(Available data)

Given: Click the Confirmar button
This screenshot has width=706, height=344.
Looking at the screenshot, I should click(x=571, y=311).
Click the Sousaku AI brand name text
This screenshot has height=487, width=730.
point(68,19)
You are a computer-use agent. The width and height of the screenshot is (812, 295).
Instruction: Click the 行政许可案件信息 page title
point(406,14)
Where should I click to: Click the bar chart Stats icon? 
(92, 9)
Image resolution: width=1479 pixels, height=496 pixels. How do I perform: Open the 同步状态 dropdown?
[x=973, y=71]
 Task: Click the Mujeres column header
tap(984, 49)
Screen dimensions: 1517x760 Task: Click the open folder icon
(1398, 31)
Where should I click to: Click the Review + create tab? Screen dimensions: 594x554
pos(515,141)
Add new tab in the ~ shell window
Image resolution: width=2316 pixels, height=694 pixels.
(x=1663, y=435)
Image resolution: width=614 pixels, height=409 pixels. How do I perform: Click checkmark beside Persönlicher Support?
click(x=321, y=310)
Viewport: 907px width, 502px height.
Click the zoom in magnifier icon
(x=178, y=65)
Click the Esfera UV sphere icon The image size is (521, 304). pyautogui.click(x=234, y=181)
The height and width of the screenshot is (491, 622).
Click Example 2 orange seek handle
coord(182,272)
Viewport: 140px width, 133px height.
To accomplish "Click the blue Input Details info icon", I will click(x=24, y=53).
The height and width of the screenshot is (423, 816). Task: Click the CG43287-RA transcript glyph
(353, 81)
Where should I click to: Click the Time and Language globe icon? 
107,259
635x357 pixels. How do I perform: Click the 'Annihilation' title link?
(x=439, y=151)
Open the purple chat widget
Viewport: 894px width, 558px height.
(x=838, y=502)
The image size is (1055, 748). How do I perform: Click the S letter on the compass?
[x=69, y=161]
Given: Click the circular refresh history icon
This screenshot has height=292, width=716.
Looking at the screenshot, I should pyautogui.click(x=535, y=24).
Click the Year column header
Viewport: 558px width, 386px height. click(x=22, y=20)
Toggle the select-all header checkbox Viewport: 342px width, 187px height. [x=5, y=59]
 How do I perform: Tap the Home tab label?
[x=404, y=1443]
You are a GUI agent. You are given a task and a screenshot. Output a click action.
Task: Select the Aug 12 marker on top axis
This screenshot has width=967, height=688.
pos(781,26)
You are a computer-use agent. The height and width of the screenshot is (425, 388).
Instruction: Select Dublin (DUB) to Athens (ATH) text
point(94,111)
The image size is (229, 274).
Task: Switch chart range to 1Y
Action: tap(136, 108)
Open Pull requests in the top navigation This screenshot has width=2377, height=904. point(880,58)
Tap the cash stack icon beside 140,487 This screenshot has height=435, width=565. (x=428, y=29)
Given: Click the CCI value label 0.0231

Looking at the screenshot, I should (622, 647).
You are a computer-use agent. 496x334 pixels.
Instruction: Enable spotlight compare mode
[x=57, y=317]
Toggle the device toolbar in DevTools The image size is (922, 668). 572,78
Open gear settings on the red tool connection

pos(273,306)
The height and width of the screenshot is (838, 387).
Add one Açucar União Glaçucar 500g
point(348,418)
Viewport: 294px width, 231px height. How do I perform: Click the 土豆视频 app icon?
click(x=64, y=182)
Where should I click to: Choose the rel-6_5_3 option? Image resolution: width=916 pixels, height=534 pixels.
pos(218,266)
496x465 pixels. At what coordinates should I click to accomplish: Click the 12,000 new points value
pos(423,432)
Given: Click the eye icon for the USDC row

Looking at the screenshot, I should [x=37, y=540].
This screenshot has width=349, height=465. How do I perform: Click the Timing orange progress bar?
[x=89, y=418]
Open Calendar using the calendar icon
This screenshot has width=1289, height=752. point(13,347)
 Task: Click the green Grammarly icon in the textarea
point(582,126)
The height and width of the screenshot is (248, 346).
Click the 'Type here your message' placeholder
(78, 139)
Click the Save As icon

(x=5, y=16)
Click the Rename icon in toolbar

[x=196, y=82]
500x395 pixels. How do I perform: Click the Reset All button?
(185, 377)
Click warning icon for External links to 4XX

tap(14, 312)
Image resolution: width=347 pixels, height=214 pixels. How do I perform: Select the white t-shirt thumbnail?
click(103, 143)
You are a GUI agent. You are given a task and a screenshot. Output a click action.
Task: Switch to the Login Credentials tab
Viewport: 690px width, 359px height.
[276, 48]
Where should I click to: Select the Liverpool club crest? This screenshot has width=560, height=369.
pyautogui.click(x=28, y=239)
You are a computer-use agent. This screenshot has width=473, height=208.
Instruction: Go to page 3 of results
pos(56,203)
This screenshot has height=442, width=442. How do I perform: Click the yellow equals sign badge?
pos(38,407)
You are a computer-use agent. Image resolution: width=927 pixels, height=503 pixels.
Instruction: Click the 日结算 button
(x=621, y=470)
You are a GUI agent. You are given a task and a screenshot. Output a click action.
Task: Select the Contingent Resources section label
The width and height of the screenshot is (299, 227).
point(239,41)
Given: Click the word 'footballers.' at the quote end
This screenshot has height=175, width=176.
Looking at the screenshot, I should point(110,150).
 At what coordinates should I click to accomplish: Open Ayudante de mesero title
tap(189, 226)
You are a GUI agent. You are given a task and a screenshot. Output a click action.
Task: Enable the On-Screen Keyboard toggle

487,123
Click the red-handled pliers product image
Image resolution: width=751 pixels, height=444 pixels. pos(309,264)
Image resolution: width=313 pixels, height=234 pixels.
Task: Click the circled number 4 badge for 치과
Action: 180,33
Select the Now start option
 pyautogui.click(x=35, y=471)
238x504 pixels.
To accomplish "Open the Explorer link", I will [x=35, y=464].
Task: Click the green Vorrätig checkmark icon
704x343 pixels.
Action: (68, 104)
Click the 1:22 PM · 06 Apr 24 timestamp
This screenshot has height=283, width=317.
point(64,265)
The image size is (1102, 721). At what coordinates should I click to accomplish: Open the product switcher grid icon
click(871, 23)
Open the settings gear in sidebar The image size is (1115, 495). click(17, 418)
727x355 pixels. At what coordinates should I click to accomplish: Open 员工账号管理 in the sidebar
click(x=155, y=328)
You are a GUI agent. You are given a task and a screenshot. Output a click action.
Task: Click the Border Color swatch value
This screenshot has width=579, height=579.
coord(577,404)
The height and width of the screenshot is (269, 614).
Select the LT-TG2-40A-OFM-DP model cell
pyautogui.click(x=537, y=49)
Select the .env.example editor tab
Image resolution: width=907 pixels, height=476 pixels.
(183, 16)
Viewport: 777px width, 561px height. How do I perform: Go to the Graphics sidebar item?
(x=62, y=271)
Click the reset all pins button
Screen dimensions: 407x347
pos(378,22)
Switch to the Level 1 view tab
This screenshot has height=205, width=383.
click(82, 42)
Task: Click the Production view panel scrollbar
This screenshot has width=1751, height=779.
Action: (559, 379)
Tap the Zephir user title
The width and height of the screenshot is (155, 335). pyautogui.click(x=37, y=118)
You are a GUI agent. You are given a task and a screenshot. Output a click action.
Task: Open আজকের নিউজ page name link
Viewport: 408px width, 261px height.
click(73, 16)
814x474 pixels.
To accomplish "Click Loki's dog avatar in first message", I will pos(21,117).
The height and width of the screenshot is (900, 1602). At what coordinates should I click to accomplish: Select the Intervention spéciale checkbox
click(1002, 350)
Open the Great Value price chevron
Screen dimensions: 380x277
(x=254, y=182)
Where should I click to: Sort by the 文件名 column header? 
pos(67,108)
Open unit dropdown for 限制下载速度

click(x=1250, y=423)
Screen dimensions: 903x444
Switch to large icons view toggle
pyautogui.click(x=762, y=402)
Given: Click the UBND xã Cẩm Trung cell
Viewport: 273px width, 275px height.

(End Available data)

Task requirements
Every record above has to appear again, word for word.

Result
Given: Click the Confirmar button
This screenshot has width=706, height=344.
Looking at the screenshot, I should click(x=571, y=311).
Click the Sousaku AI brand name text
This screenshot has height=487, width=730.
point(68,19)
You are a computer-use agent. The width and height of the screenshot is (812, 295).
Instruction: Click the 行政许可案件信息 page title
point(406,14)
Where should I click to: Click the bar chart Stats icon? 
(92, 9)
Image resolution: width=1479 pixels, height=496 pixels. How do I perform: Open the 同步状态 dropdown?
[x=973, y=71]
 Task: Click the Mujeres column header
tap(984, 49)
Screen dimensions: 1517x760 Task: Click the open folder icon
(1398, 31)
Where should I click to: Click the Review + create tab? Screen dimensions: 594x554
pos(515,141)
Add new tab in the ~ shell window
Image resolution: width=2316 pixels, height=694 pixels.
(x=1663, y=435)
Image resolution: width=614 pixels, height=409 pixels. How do I perform: Click checkmark beside Persönlicher Support?
click(x=321, y=310)
Viewport: 907px width, 502px height.
Click the zoom in magnifier icon
(x=178, y=65)
Click the Esfera UV sphere icon The image size is (521, 304). pyautogui.click(x=234, y=181)
The height and width of the screenshot is (491, 622).
Click Example 2 orange seek handle
coord(182,272)
Viewport: 140px width, 133px height.
To accomplish "Click the blue Input Details info icon", I will click(x=24, y=53).
The height and width of the screenshot is (423, 816). Task: Click the CG43287-RA transcript glyph
(353, 81)
Where should I click to: Click the Time and Language globe icon? 
107,259
635x357 pixels. How do I perform: Click the 'Annihilation' title link?
(x=439, y=151)
Open the purple chat widget
Viewport: 894px width, 558px height.
(x=838, y=502)
The image size is (1055, 748). How do I perform: Click the S letter on the compass?
[x=69, y=161]
Given: Click the circular refresh history icon
This screenshot has height=292, width=716.
Looking at the screenshot, I should pyautogui.click(x=535, y=24).
Click the Year column header
Viewport: 558px width, 386px height. click(x=22, y=20)
Toggle the select-all header checkbox Viewport: 342px width, 187px height. [x=5, y=59]
 How do I perform: Tap the Home tab label?
[x=404, y=1443]
You are a GUI agent. You are given a task and a screenshot. Output a click action.
Task: Select the Aug 12 marker on top axis
This screenshot has width=967, height=688.
pos(781,26)
You are a computer-use agent. The height and width of the screenshot is (425, 388).
Instruction: Select Dublin (DUB) to Athens (ATH) text
point(94,111)
The image size is (229, 274).
Task: Switch chart range to 1Y
Action: tap(136, 108)
Open Pull requests in the top navigation This screenshot has width=2377, height=904. point(880,58)
Tap the cash stack icon beside 140,487 This screenshot has height=435, width=565. (x=428, y=29)
Given: Click the CCI value label 0.0231

Looking at the screenshot, I should (622, 647).
You are a computer-use agent. 496x334 pixels.
Instruction: Enable spotlight compare mode
[x=57, y=317]
Toggle the device toolbar in DevTools The image size is (922, 668). 572,78
Open gear settings on the red tool connection

pos(273,306)
The height and width of the screenshot is (838, 387).
Add one Açucar União Glaçucar 500g
point(348,418)
Viewport: 294px width, 231px height. How do I perform: Click the 土豆视频 app icon?
click(x=64, y=182)
Where should I click to: Choose the rel-6_5_3 option? Image resolution: width=916 pixels, height=534 pixels.
pos(218,266)
496x465 pixels. At what coordinates should I click to accomplish: Click the 12,000 new points value
pos(423,432)
Given: Click the eye icon for the USDC row

Looking at the screenshot, I should [x=37, y=540].
This screenshot has width=349, height=465. How do I perform: Click the Timing orange progress bar?
[x=89, y=418]
Open Calendar using the calendar icon
This screenshot has width=1289, height=752. point(13,347)
 Task: Click the green Grammarly icon in the textarea
point(582,126)
The height and width of the screenshot is (248, 346).
Click the 'Type here your message' placeholder
(78, 139)
Click the Save As icon

(x=5, y=16)
Click the Rename icon in toolbar

[x=196, y=82]
500x395 pixels. How do I perform: Click the Reset All button?
(185, 377)
Click warning icon for External links to 4XX

tap(14, 312)
Image resolution: width=347 pixels, height=214 pixels. How do I perform: Select the white t-shirt thumbnail?
click(103, 143)
You are a GUI agent. You are given a task and a screenshot. Output a click action.
Task: Switch to the Login Credentials tab
Viewport: 690px width, 359px height.
[276, 48]
Where should I click to: Select the Liverpool club crest? This screenshot has width=560, height=369.
pyautogui.click(x=28, y=239)
You are a computer-use agent. This screenshot has width=473, height=208.
Instruction: Go to page 3 of results
pos(56,203)
This screenshot has height=442, width=442. How do I perform: Click the yellow equals sign badge?
pos(38,407)
You are a computer-use agent. Image resolution: width=927 pixels, height=503 pixels.
Instruction: Click the 日结算 button
(x=621, y=470)
You are a GUI agent. You are given a task and a screenshot. Output a click action.
Task: Select the Contingent Resources section label
The width and height of the screenshot is (299, 227).
point(239,41)
Given: Click the word 'footballers.' at the quote end
This screenshot has height=175, width=176.
Looking at the screenshot, I should point(110,150).
 At what coordinates should I click to accomplish: Open Ayudante de mesero title
tap(189, 226)
You are a GUI agent. You are given a task and a screenshot. Output a click action.
Task: Enable the On-Screen Keyboard toggle

487,123
Click the red-handled pliers product image
Image resolution: width=751 pixels, height=444 pixels. pos(309,264)
Image resolution: width=313 pixels, height=234 pixels.
Task: Click the circled number 4 badge for 치과
Action: 180,33
Select the Now start option
 pyautogui.click(x=35, y=471)
238x504 pixels.
To accomplish "Open the Explorer link", I will [x=35, y=464].
Task: Click the green Vorrätig checkmark icon
704x343 pixels.
Action: (68, 104)
Click the 1:22 PM · 06 Apr 24 timestamp
This screenshot has height=283, width=317.
point(64,265)
The image size is (1102, 721). At what coordinates should I click to accomplish: Open the product switcher grid icon
click(871, 23)
Open the settings gear in sidebar The image size is (1115, 495). click(17, 418)
727x355 pixels. At what coordinates should I click to accomplish: Open 员工账号管理 in the sidebar
click(x=155, y=328)
You are a GUI agent. You are given a task and a screenshot. Output a click action.
Task: Click the Border Color swatch value
This screenshot has width=579, height=579.
coord(577,404)
The height and width of the screenshot is (269, 614).
Select the LT-TG2-40A-OFM-DP model cell
pyautogui.click(x=537, y=49)
Select the .env.example editor tab
Image resolution: width=907 pixels, height=476 pixels.
(183, 16)
Viewport: 777px width, 561px height. How do I perform: Go to the Graphics sidebar item?
(x=62, y=271)
Click the reset all pins button
Screen dimensions: 407x347
pos(378,22)
Switch to the Level 1 view tab
This screenshot has height=205, width=383.
click(82, 42)
Task: Click the Production view panel scrollbar
This screenshot has width=1751, height=779.
Action: (559, 379)
Tap the Zephir user title
The width and height of the screenshot is (155, 335). pyautogui.click(x=37, y=118)
You are a GUI agent. You are given a task and a screenshot. Output a click action.
Task: Open আজকের নিউজ page name link
Viewport: 408px width, 261px height.
click(73, 16)
814x474 pixels.
To accomplish "Click Loki's dog avatar in first message", I will pos(21,117).
The height and width of the screenshot is (900, 1602). At what coordinates should I click to accomplish: Select the Intervention spéciale checkbox
click(1002, 350)
Open the Great Value price chevron
Screen dimensions: 380x277
(x=254, y=182)
Where should I click to: Sort by the 文件名 column header? 
pos(67,108)
Open unit dropdown for 限制下载速度

click(x=1250, y=423)
Screen dimensions: 903x444
Switch to large icons view toggle
pyautogui.click(x=762, y=402)
Given: Click the UBND xã Cẩm Trung cell
Viewport: 273px width, 275px height.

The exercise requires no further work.